WORK TASK - All of the records need to be retyped exactly, with no line dropped.

DATASET EXCERPTS: Begin

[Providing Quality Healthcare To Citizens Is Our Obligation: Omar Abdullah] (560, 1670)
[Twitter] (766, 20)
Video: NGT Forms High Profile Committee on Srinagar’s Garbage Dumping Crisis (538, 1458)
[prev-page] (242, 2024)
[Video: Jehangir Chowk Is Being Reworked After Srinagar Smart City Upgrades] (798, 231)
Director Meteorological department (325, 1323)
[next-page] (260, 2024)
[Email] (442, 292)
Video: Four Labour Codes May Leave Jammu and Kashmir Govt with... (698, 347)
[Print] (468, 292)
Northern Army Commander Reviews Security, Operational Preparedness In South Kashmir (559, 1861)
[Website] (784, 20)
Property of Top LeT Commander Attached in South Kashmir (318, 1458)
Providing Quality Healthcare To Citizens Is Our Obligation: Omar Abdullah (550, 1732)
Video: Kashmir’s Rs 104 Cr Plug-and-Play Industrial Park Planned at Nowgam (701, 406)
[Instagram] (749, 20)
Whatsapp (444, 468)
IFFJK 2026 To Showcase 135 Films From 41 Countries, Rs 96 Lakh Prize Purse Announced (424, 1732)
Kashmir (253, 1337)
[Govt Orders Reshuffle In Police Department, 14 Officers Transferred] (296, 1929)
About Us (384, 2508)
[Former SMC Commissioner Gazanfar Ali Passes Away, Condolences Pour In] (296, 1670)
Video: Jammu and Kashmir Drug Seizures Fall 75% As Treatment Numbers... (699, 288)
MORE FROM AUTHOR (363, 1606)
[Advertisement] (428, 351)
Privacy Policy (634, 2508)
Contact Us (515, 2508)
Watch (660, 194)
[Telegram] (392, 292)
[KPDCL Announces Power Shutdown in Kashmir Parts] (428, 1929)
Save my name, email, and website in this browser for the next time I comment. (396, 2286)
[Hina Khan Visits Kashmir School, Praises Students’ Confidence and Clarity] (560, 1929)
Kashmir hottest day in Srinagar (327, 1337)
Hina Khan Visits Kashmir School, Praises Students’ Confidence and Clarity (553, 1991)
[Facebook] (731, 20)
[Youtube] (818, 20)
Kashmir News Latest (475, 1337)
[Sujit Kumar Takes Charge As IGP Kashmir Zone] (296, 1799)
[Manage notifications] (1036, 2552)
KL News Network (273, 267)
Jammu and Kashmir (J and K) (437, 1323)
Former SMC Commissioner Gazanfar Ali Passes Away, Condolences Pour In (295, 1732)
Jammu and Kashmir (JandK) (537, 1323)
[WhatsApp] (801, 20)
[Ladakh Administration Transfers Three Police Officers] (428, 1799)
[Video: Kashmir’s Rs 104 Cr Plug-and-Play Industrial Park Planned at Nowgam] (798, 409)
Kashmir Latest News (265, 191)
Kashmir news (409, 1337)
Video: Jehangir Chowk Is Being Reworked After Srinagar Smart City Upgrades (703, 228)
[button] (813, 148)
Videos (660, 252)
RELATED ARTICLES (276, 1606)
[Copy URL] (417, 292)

DATASET EXCERPTS: End

FINISHED TASK -
[Providing Quality Healthcare To Citizens Is Our Obligation: Omar Abdullah] (560, 1670)
[Twitter] (766, 20)
Video: NGT Forms High Profile Committee on Srinagar’s Garbage Dumping Crisis (538, 1458)
[prev-page] (242, 2024)
[Video: Jehangir Chowk Is Being Reworked After Srinagar Smart City Upgrades] (798, 231)
Director Meteorological department (325, 1323)
[next-page] (260, 2024)
[Email] (442, 292)
Video: Four Labour Codes May Leave Jammu and Kashmir Govt with... (698, 347)
[Print] (468, 292)
Northern Army Commander Reviews Security, Operational Preparedness In South Kashmir (559, 1861)
[Website] (784, 20)
Property of Top LeT Commander Attached in South Kashmir (318, 1458)
Providing Quality Healthcare To Citizens Is Our Obligation: Omar Abdullah (550, 1732)
Video: Kashmir’s Rs 104 Cr Plug-and-Play Industrial Park Planned at Nowgam (701, 406)
[Instagram] (749, 20)
Whatsapp (444, 468)
IFFJK 2026 To Showcase 135 Films From 41 Countries, Rs 96 Lakh Prize Purse Announced (424, 1732)
Kashmir (253, 1337)
[Govt Orders Reshuffle In Police Department, 14 Officers Transferred] (296, 1929)
About Us (384, 2508)
[Former SMC Commissioner Gazanfar Ali Passes Away, Condolences Pour In] (296, 1670)
Video: Jammu and Kashmir Drug Seizures Fall 75% As Treatment Numbers... (699, 288)
MORE FROM AUTHOR (363, 1606)
[Advertisement] (428, 351)
Privacy Policy (634, 2508)
Contact Us (515, 2508)
Watch (660, 194)
[Telegram] (392, 292)
[KPDCL Announces Power Shutdown in Kashmir Parts] (428, 1929)
Save my name, email, and website in this browser for the next time I comment. (396, 2286)
[Hina Khan Visits Kashmir School, Praises Students’ Confidence and Clarity] (560, 1929)
Kashmir hottest day in Srinagar (327, 1337)
Hina Khan Visits Kashmir School, Praises Students’ Confidence and Clarity (553, 1991)
[Facebook] (731, 20)
[Youtube] (818, 20)
Kashmir News Latest (475, 1337)
[Sujit Kumar Takes Charge As IGP Kashmir Zone] (296, 1799)
[Manage notifications] (1036, 2552)
KL News Network (273, 267)
Jammu and Kashmir (J and K) (437, 1323)
Former SMC Commissioner Gazanfar Ali Passes Away, Condolences Pour In (295, 1732)
Jammu and Kashmir (JandK) (537, 1323)
[WhatsApp] (801, 20)
[Ladakh Administration Transfers Three Police Officers] (428, 1799)
[Video: Kashmir’s Rs 104 Cr Plug-and-Play Industrial Park Planned at Nowgam] (798, 409)
Kashmir Latest News (265, 191)
Kashmir news (409, 1337)
Video: Jehangir Chowk Is Being Reworked After Srinagar Smart City Upgrades (703, 228)
[button] (813, 148)
Videos (660, 252)
RELATED ARTICLES (276, 1606)
[Copy URL] (417, 292)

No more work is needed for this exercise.